EXERCISE INSTRUCTIONS ->
Take the line that contains "Screen dimensions: 811x589" and each line after it to the end of the material below, and return them exactly, minus the pictures.

RAW DATA ->
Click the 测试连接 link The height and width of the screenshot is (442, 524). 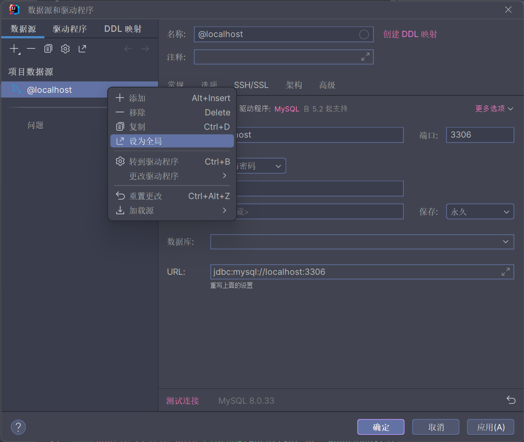point(183,401)
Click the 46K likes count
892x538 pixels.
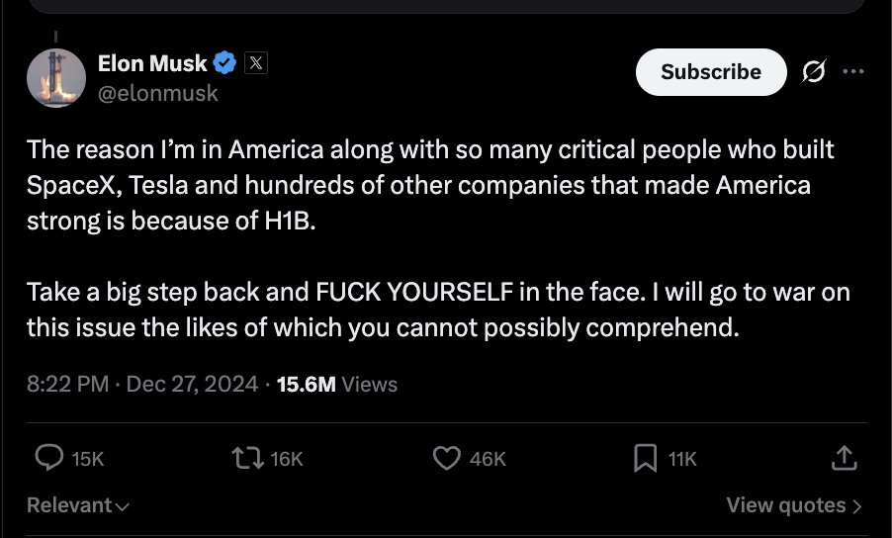(488, 459)
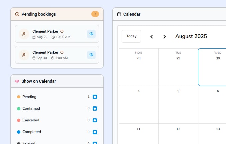Click info icon beside second Clement Parker
This screenshot has height=144, width=226.
coord(62,52)
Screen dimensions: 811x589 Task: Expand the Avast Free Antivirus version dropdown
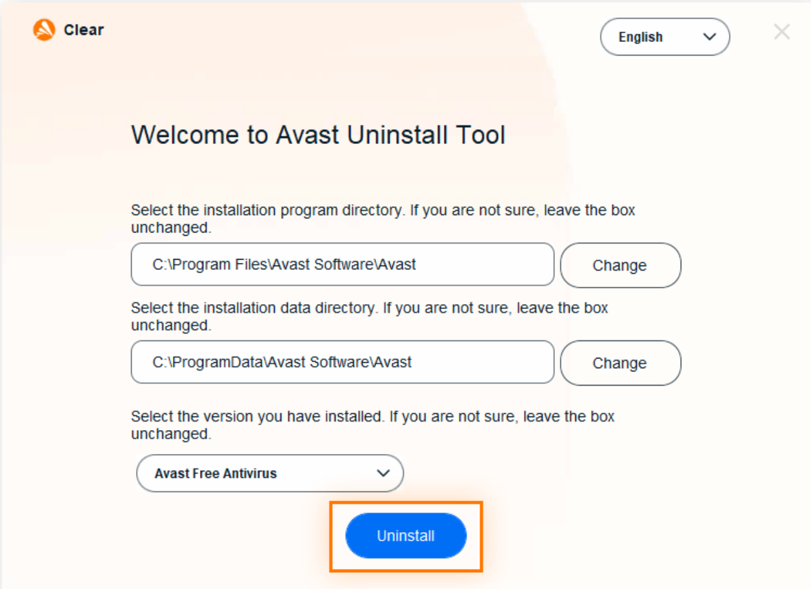pyautogui.click(x=270, y=473)
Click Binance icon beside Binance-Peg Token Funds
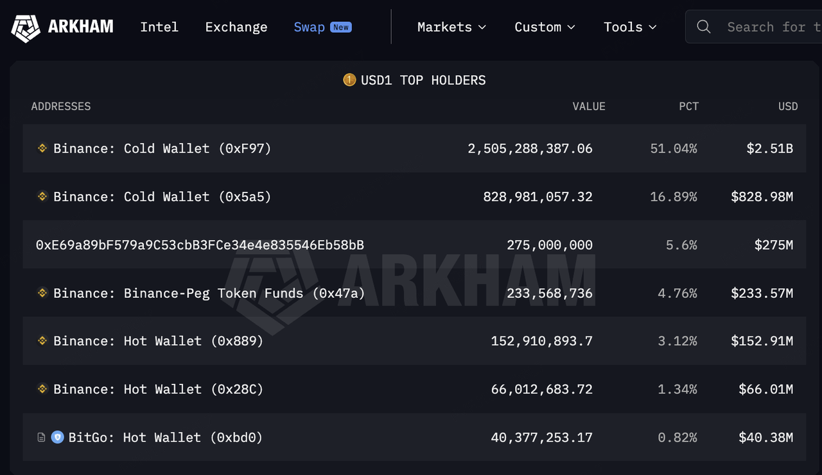 [42, 293]
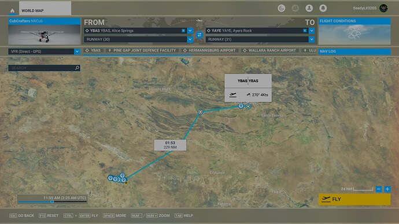Adjust the time of day slider
Image resolution: width=399 pixels, height=224 pixels.
tap(52, 201)
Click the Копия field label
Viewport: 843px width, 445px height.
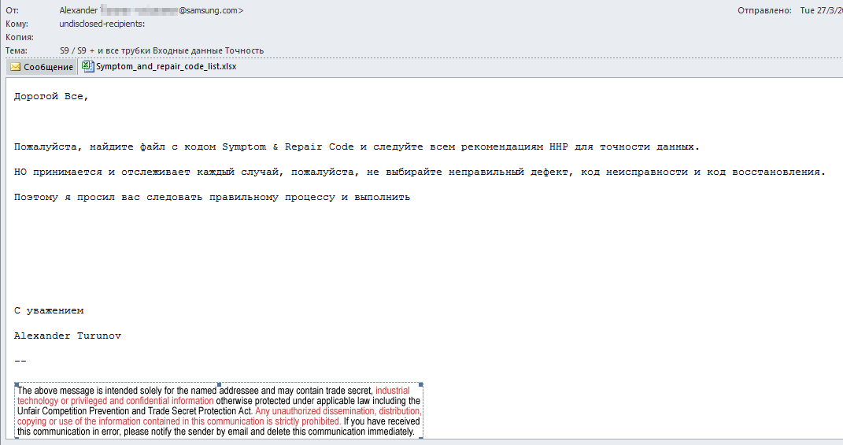tap(19, 37)
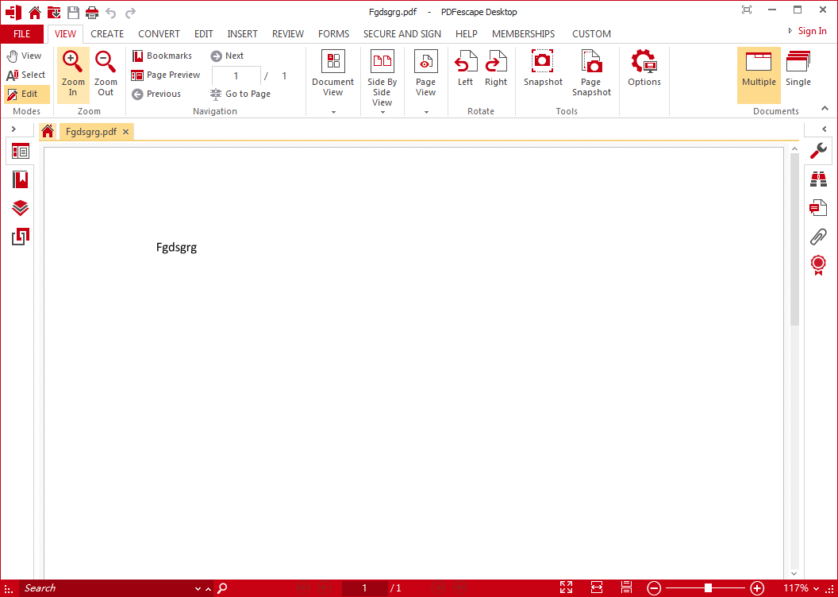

EXPECTED OUTPUT ->
Screen dimensions: 811x589 Task: Expand the Avast Free Antivirus version dropdown
pyautogui.click(x=270, y=473)
Click Binance icon beside Binance-Peg Token Funds
 [42, 293]
Adjust the time of day slider
Image resolution: width=399 pixels, height=224 pixels.
tap(52, 201)
Click the Копия field label
Viewport: 843px width, 445px height.
tap(19, 37)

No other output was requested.